**Exercise aim**
Your task is to copy the records that follow exactly, minus any images.

Stored records:
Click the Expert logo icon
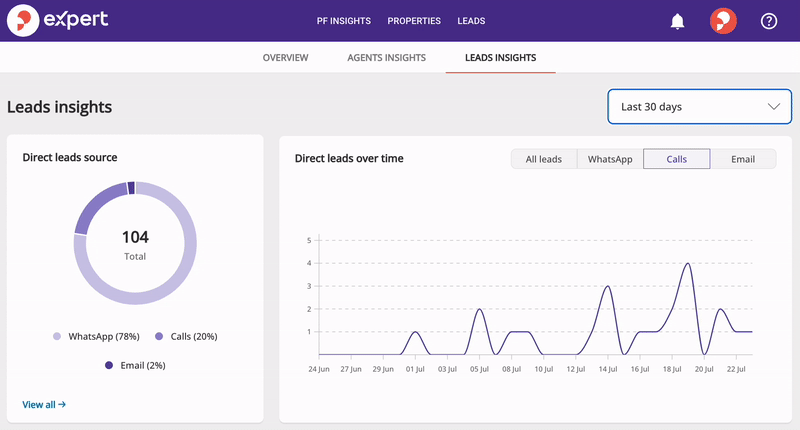This screenshot has height=430, width=800. click(x=20, y=20)
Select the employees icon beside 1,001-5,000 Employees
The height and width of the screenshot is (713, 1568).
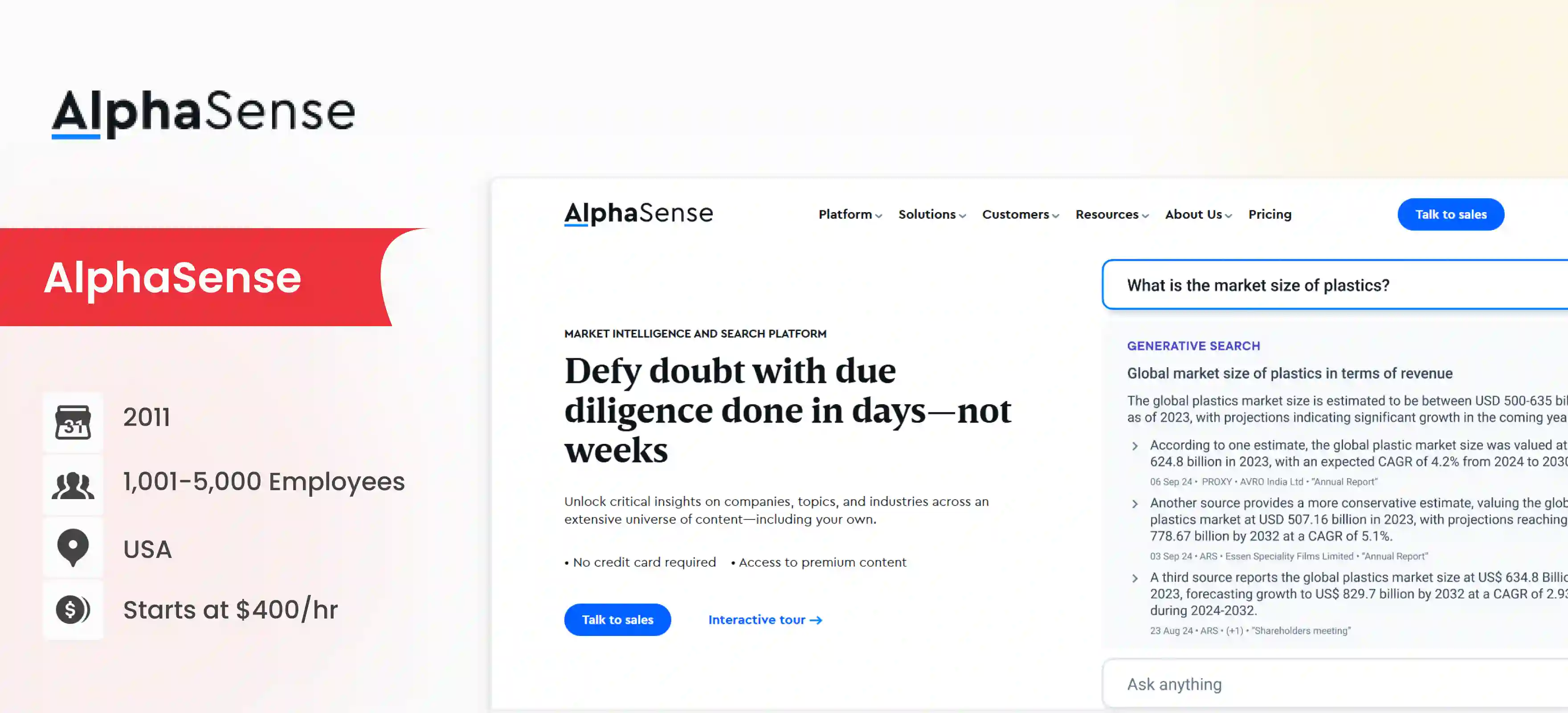pos(73,484)
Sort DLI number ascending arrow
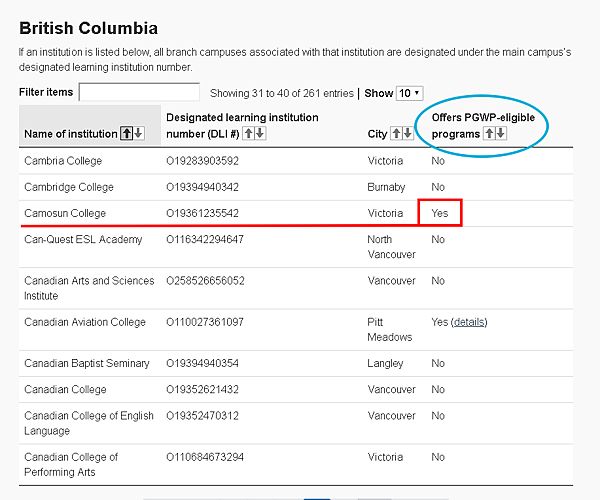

**Output of the task**
Click the Expert logo icon
This screenshot has height=430, width=800. click(x=20, y=20)
Select the employees icon beside 1,001-5,000 Employees
The height and width of the screenshot is (713, 1568).
pos(73,484)
Sort DLI number ascending arrow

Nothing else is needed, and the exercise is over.